* **The problem**: Give the records back exactly as written, but without the images.
Segment Start: Input
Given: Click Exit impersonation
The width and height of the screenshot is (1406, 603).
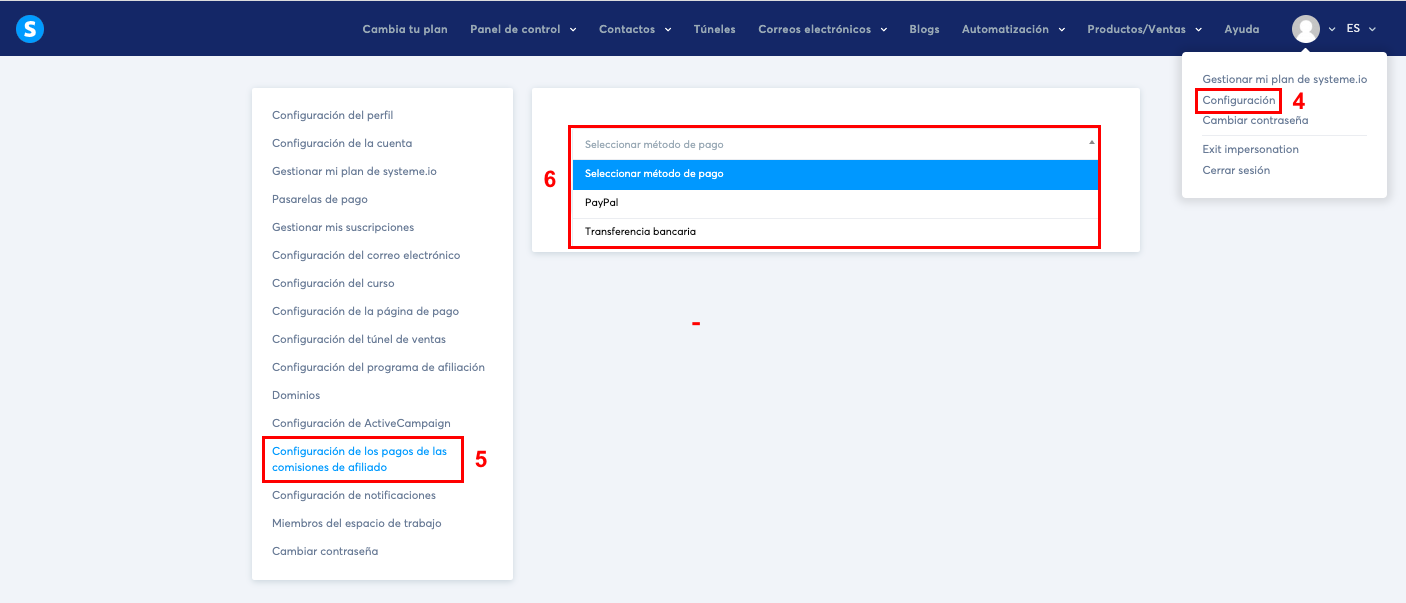Looking at the screenshot, I should pyautogui.click(x=1251, y=148).
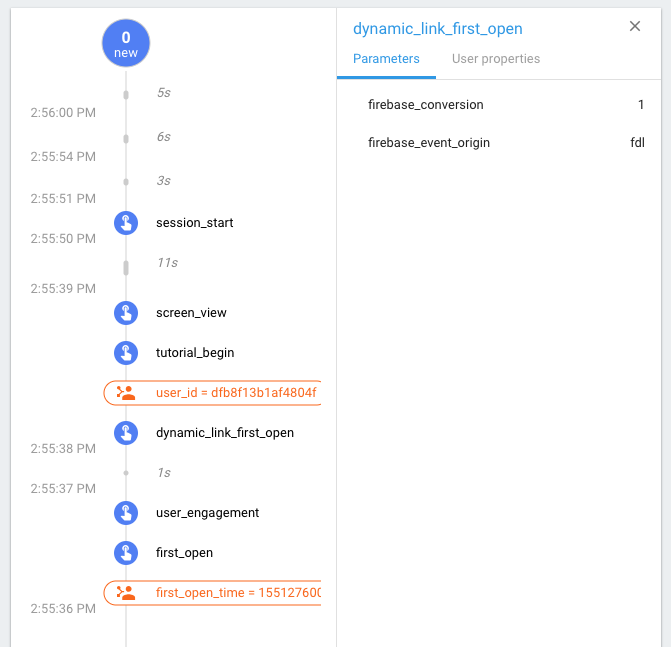
Task: Click the dynamic_link_first_open event icon
Action: [125, 433]
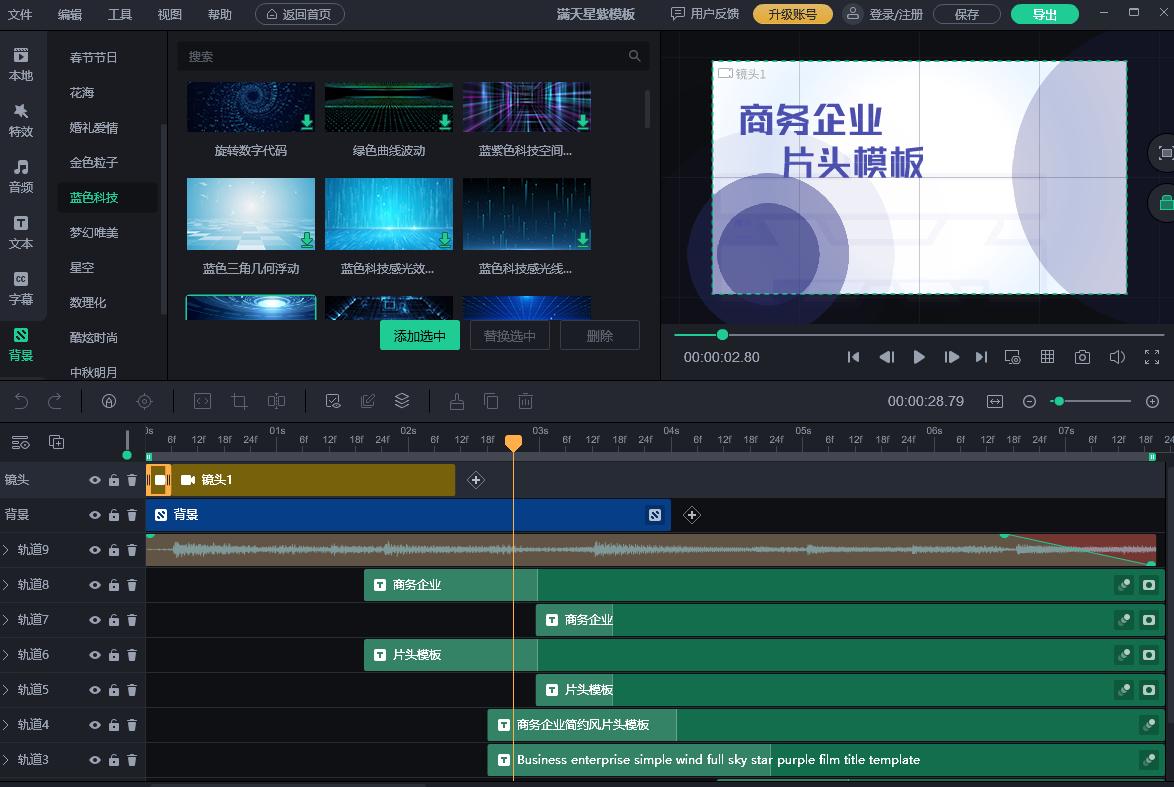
Segment End: Input
* **The answer**:
Given: Click Exit impersonation
The width and height of the screenshot is (1406, 603).
Looking at the screenshot, I should pyautogui.click(x=1251, y=148).
Task: Click the dynamic_link_first_open event icon
Action: [125, 433]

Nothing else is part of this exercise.